Data START
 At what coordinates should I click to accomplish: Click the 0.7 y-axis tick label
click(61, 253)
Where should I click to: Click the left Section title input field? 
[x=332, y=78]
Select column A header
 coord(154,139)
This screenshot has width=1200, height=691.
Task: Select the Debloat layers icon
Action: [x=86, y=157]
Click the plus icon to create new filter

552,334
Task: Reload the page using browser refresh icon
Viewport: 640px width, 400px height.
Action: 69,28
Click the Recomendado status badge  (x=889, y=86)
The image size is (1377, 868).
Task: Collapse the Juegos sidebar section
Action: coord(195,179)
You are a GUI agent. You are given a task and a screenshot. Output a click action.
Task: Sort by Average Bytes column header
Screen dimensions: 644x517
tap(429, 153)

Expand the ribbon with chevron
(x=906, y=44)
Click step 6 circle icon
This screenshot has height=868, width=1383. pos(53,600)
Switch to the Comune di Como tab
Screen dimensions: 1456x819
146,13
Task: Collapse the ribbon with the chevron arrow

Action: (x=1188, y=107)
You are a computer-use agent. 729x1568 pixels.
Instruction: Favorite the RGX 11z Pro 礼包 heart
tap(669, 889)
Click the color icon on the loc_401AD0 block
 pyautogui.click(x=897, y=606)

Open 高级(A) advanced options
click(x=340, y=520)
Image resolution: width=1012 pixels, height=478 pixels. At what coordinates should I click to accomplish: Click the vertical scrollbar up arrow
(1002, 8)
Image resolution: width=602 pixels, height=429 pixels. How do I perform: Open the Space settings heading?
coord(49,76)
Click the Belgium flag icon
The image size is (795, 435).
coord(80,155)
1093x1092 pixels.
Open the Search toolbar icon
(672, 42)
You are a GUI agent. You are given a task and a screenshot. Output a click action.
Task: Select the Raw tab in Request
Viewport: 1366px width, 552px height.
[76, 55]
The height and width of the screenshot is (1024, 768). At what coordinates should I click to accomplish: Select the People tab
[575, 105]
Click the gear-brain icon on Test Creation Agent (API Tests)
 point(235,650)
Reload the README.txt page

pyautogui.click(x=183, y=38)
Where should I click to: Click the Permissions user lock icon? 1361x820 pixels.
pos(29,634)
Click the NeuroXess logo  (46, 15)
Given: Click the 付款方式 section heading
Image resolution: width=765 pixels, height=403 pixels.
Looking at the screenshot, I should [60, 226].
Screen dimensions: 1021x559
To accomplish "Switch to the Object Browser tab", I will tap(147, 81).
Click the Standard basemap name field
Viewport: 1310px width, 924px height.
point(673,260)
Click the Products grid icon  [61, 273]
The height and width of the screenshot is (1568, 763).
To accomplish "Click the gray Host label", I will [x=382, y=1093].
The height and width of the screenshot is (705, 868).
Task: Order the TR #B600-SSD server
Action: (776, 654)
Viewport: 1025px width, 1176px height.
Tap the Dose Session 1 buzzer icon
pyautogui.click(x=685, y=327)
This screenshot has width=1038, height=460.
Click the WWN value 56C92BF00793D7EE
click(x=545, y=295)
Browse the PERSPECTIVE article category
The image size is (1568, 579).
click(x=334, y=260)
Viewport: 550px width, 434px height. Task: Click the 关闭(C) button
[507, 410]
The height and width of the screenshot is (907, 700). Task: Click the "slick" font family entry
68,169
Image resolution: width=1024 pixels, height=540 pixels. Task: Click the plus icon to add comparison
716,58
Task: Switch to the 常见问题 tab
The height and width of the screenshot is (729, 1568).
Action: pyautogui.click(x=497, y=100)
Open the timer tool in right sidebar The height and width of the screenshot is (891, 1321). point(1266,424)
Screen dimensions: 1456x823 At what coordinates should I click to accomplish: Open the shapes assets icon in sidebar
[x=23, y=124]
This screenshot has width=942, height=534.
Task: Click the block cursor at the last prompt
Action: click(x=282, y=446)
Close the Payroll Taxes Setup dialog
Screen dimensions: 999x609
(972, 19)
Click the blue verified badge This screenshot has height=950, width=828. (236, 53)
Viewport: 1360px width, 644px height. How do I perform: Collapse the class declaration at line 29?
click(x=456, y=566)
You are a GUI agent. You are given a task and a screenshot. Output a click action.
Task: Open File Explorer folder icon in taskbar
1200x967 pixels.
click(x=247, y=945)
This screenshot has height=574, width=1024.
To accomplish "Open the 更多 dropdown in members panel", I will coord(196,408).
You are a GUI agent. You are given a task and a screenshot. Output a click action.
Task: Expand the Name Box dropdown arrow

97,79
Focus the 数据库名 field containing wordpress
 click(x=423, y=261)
Data END
Work item:
All the entries above are to be transcribed without any alteration.

Task output:
 At what coordinates should I click to accomplish: Click the 0.7 y-axis tick label
click(61, 253)
Where should I click to: Click the left Section title input field? 
[x=332, y=78]
Select column A header
 coord(154,139)
This screenshot has width=1200, height=691.
Task: Select the Debloat layers icon
Action: [x=86, y=157]
Click the plus icon to create new filter

552,334
Task: Reload the page using browser refresh icon
Viewport: 640px width, 400px height.
Action: 69,28
Click the Recomendado status badge  (x=889, y=86)
The image size is (1377, 868).
Task: Collapse the Juegos sidebar section
Action: coord(195,179)
You are a GUI agent. You are given a task and a screenshot. Output a click action.
Task: Sort by Average Bytes column header
Screen dimensions: 644x517
tap(429, 153)

Expand the ribbon with chevron
(x=906, y=44)
Click step 6 circle icon
This screenshot has height=868, width=1383. pos(53,600)
Switch to the Comune di Como tab
Screen dimensions: 1456x819
146,13
Task: Collapse the ribbon with the chevron arrow

Action: (x=1188, y=107)
You are a computer-use agent. 729x1568 pixels.
Instruction: Favorite the RGX 11z Pro 礼包 heart
tap(669, 889)
Click the color icon on the loc_401AD0 block
 pyautogui.click(x=897, y=606)

Open 高级(A) advanced options
click(x=340, y=520)
Image resolution: width=1012 pixels, height=478 pixels. At what coordinates should I click to accomplish: Click the vertical scrollbar up arrow
(1002, 8)
Image resolution: width=602 pixels, height=429 pixels. How do I perform: Open the Space settings heading?
coord(49,76)
Click the Belgium flag icon
The image size is (795, 435).
coord(80,155)
1093x1092 pixels.
Open the Search toolbar icon
(672, 42)
You are a GUI agent. You are given a task and a screenshot. Output a click action.
Task: Select the Raw tab in Request
Viewport: 1366px width, 552px height.
[76, 55]
The height and width of the screenshot is (1024, 768). At what coordinates should I click to accomplish: Select the People tab
[575, 105]
Click the gear-brain icon on Test Creation Agent (API Tests)
 point(235,650)
Reload the README.txt page

pyautogui.click(x=183, y=38)
Where should I click to: Click the Permissions user lock icon? 1361x820 pixels.
pos(29,634)
Click the NeuroXess logo  (46, 15)
Given: Click the 付款方式 section heading
Image resolution: width=765 pixels, height=403 pixels.
Looking at the screenshot, I should [60, 226].
Screen dimensions: 1021x559
To accomplish "Switch to the Object Browser tab", I will tap(147, 81).
Click the Standard basemap name field
Viewport: 1310px width, 924px height.
point(673,260)
Click the Products grid icon  [61, 273]
The height and width of the screenshot is (1568, 763).
To accomplish "Click the gray Host label", I will [x=382, y=1093].
The height and width of the screenshot is (705, 868).
Task: Order the TR #B600-SSD server
Action: (776, 654)
Viewport: 1025px width, 1176px height.
Tap the Dose Session 1 buzzer icon
pyautogui.click(x=685, y=327)
This screenshot has width=1038, height=460.
Click the WWN value 56C92BF00793D7EE
click(x=545, y=295)
Browse the PERSPECTIVE article category
The image size is (1568, 579).
click(x=334, y=260)
Viewport: 550px width, 434px height. Task: Click the 关闭(C) button
[507, 410]
The height and width of the screenshot is (907, 700). Task: Click the "slick" font family entry
68,169
Image resolution: width=1024 pixels, height=540 pixels. Task: Click the plus icon to add comparison
716,58
Task: Switch to the 常见问题 tab
The height and width of the screenshot is (729, 1568).
Action: pyautogui.click(x=497, y=100)
Open the timer tool in right sidebar The height and width of the screenshot is (891, 1321). point(1266,424)
Screen dimensions: 1456x823 At what coordinates should I click to accomplish: Open the shapes assets icon in sidebar
[x=23, y=124]
This screenshot has width=942, height=534.
Task: Click the block cursor at the last prompt
Action: click(x=282, y=446)
Close the Payroll Taxes Setup dialog
Screen dimensions: 999x609
(972, 19)
Click the blue verified badge This screenshot has height=950, width=828. (236, 53)
Viewport: 1360px width, 644px height. How do I perform: Collapse the class declaration at line 29?
click(x=456, y=566)
You are a GUI agent. You are given a task and a screenshot. Output a click action.
Task: Open File Explorer folder icon in taskbar
1200x967 pixels.
click(x=247, y=945)
This screenshot has height=574, width=1024.
To accomplish "Open the 更多 dropdown in members panel", I will coord(196,408).
You are a GUI agent. You are given a task and a screenshot. Output a click action.
Task: Expand the Name Box dropdown arrow

97,79
Focus the 数据库名 field containing wordpress
 click(x=423, y=261)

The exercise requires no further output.